Only one stretch of the data is wanted: the line containing "Privacy Policy (721, 2531)", the line containing "Machine Bobbin Guide (423, 1837)", and every line between them, copied exactly.

_Records for processing_:
╭──

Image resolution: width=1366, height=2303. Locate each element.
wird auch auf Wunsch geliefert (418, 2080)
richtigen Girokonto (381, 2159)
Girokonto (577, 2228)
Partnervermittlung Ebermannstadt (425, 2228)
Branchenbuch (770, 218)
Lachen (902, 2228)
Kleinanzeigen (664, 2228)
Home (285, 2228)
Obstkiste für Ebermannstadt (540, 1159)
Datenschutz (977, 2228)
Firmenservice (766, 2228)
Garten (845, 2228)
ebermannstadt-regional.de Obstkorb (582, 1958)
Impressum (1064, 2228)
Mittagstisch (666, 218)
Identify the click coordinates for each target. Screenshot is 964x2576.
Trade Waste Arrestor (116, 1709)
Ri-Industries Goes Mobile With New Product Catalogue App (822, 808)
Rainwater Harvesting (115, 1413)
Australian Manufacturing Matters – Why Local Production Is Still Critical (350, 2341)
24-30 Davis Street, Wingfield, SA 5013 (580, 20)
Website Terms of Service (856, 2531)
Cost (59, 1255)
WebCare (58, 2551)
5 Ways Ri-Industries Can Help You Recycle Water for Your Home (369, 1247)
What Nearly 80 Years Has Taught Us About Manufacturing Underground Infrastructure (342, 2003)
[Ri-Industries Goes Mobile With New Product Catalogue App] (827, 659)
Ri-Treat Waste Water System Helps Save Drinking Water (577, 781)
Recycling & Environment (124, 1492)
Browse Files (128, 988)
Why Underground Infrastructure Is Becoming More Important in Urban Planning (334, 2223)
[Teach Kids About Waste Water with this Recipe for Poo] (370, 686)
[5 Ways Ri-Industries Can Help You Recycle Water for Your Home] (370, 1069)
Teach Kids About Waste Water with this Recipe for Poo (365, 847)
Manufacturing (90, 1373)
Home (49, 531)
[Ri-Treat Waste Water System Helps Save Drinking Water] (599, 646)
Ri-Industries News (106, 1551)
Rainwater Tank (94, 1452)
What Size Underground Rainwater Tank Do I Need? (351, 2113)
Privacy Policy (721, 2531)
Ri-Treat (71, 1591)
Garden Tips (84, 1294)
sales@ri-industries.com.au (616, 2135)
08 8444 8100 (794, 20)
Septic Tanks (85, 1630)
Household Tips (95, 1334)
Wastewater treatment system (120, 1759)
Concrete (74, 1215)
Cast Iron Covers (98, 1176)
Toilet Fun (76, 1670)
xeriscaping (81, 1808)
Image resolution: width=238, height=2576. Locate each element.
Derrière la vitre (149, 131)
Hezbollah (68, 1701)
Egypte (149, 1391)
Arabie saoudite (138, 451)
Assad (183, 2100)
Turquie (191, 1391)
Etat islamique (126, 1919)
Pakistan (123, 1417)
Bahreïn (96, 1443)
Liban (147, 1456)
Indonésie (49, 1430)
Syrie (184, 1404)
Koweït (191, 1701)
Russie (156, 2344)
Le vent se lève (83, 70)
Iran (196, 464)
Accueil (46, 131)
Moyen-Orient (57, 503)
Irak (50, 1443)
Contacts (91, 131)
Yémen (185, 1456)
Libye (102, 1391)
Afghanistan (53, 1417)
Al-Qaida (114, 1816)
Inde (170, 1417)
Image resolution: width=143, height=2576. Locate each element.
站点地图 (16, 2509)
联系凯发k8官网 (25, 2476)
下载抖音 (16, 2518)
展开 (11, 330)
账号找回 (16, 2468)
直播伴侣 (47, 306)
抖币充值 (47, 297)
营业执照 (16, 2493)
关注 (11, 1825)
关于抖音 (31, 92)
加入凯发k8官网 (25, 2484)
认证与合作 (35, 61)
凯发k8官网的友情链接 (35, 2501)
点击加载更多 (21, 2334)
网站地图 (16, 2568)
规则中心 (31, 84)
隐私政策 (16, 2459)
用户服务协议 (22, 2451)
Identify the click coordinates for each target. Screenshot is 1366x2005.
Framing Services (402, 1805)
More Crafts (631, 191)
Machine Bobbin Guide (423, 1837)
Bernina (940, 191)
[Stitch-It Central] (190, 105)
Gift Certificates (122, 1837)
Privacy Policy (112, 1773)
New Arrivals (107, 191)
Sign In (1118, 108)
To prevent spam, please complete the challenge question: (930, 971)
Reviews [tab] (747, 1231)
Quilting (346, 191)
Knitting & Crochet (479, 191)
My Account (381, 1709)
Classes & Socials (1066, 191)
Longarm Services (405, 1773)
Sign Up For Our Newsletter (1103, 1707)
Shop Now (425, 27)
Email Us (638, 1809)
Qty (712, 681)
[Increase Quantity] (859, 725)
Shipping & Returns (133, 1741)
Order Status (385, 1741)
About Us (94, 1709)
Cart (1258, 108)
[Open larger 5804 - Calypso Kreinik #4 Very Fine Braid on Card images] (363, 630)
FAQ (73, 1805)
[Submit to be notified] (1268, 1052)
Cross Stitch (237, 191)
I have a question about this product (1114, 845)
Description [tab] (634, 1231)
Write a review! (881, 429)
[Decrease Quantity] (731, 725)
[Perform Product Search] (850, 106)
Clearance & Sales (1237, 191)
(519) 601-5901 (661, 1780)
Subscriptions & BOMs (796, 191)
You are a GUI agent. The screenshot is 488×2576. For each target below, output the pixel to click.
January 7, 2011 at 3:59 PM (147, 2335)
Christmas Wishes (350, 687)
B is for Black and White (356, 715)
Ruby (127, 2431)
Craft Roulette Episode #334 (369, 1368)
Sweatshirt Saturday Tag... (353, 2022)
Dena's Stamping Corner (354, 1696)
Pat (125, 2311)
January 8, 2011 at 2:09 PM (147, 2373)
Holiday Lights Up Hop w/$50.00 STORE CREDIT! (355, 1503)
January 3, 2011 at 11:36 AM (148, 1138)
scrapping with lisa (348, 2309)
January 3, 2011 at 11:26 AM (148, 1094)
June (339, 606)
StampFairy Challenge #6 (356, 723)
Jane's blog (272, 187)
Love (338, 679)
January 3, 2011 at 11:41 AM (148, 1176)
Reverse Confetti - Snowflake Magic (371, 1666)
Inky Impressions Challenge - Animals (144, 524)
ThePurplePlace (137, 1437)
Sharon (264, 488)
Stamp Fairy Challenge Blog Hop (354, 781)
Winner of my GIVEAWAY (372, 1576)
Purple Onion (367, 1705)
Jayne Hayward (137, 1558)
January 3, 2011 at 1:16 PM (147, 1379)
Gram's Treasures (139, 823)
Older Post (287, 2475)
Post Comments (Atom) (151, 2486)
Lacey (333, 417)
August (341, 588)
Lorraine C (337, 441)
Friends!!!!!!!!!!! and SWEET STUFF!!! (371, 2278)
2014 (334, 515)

╰──

_Response to the exercise_:
Privacy Policy (721, 2531)
Ri-Treat (71, 1591)
Garden Tips (84, 1294)
sales@ri-industries.com.au (616, 2135)
08 8444 8100 (794, 20)
Septic Tanks (85, 1630)
Household Tips (95, 1334)
Wastewater treatment system (120, 1759)
Concrete (74, 1215)
Cast Iron Covers (98, 1176)
Toilet Fun (76, 1670)
xeriscaping (81, 1808)
Image resolution: width=238, height=2576. Locate each element.
Derrière la vitre (149, 131)
Hezbollah (68, 1701)
Egypte (149, 1391)
Arabie saoudite (138, 451)
Assad (183, 2100)
Turquie (191, 1391)
Etat islamique (126, 1919)
Pakistan (123, 1417)
Bahreïn (96, 1443)
Liban (147, 1456)
Indonésie (49, 1430)
Syrie (184, 1404)
Koweït (191, 1701)
Russie (156, 2344)
Le vent se lève (83, 70)
Iran (196, 464)
Accueil (46, 131)
Moyen-Orient (57, 503)
Irak (50, 1443)
Contacts (91, 131)
Yémen (185, 1456)
Libye (102, 1391)
Afghanistan (53, 1417)
Al-Qaida (114, 1816)
Inde (170, 1417)
Image resolution: width=143, height=2576. Locate each element.
站点地图 (16, 2509)
联系凯发k8官网 (25, 2476)
下载抖音 (16, 2518)
展开 (11, 330)
账号找回 (16, 2468)
直播伴侣 (47, 306)
抖币充值 (47, 297)
营业执照 (16, 2493)
关注 (11, 1825)
关于抖音 (31, 92)
加入凯发k8官网 (25, 2484)
认证与合作 (35, 61)
凯发k8官网的友情链接 (35, 2501)
点击加载更多 (21, 2334)
网站地图 (16, 2568)
规则中心 (31, 84)
隐私政策 (16, 2459)
用户服务协议 (22, 2451)
Identify the click coordinates for each target. Screenshot is 1366x2005.
Framing Services (402, 1805)
More Crafts (631, 191)
Machine Bobbin Guide (423, 1837)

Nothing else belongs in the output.